> A library implemented in a confusing way is not an example of nothing wrong on Python strings. (I myself has made this stupid mistake many times and I cannot blame neither Python nor sqlite for being careless.)
> In my humble opinion, your example does not prove that iterable strings are faulty. They can be tricky in some occasions, I admit it... but there are many tricks in all programming languages especially for newbies (currently I am trying to learn Lisp... again).

In a sense we agree. Python strings are not wrong or faulty. I think both sides of this thread are making good points, but it's ultimately a very academic discussion. Strings blur the line between scalars and iterables. Them being iterable is a bit weird sometimes and can make some code messier but it's easy enough to deal with when you know what you're doing. That kind of thing is not a good enough reason to make any drastic changes.

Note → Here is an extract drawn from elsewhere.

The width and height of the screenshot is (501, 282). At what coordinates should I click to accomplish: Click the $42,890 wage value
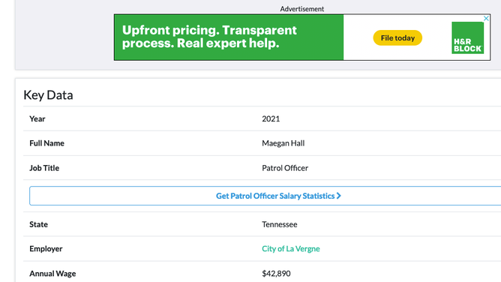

But as you say, they can be tricky, and that's a real problem worth paying serious attention to. I don't understand your dismissal that there are many tricks in all languages. Sure that's inevitable to a degree, but shouldn't we try to make things less tricky where we can? Python strives to be easy to use and easy to learn for beginners. Accidentally iterating over strings has probably caused many hours of frustration and confusion. It probably doesn't have that effect on anyone in this mailing list because we understand Python deeply, but we need to consider the beginner's perspective.

> Actually, `in` means the same in strings, in sequences, in lists, etc.

No, it really doesn't. `x[start:end] in x` is generally only True for strings, not any other collection. Quoting from https://docs.python.org/3/reference/expressions.html#membership-test-operations:

For container types such as list, tuple, set, frozenset, dict, or collections.deque, the expression x in y is equivalent to any(x is e or x == e for e in y).

For the string and bytes types, x in y is True if and only if x is a substring of y.

For user-defined classes which do not define __contains__() but do define __iter__()x in y is True if some value z, for which the expression x is z or x == z is true, is produced while iterating over y.

Lastly, the old-style iteration protocol is tried: if a class defines __getitem__()x in y is True if and only if there is a non-negative integer index i such that x is y[i] or x == y[i],

Strings and bytes clearly stick out as behaving differently from every built in container type and they deviate from the default implementation in terms of both __iter__ and __getitem__.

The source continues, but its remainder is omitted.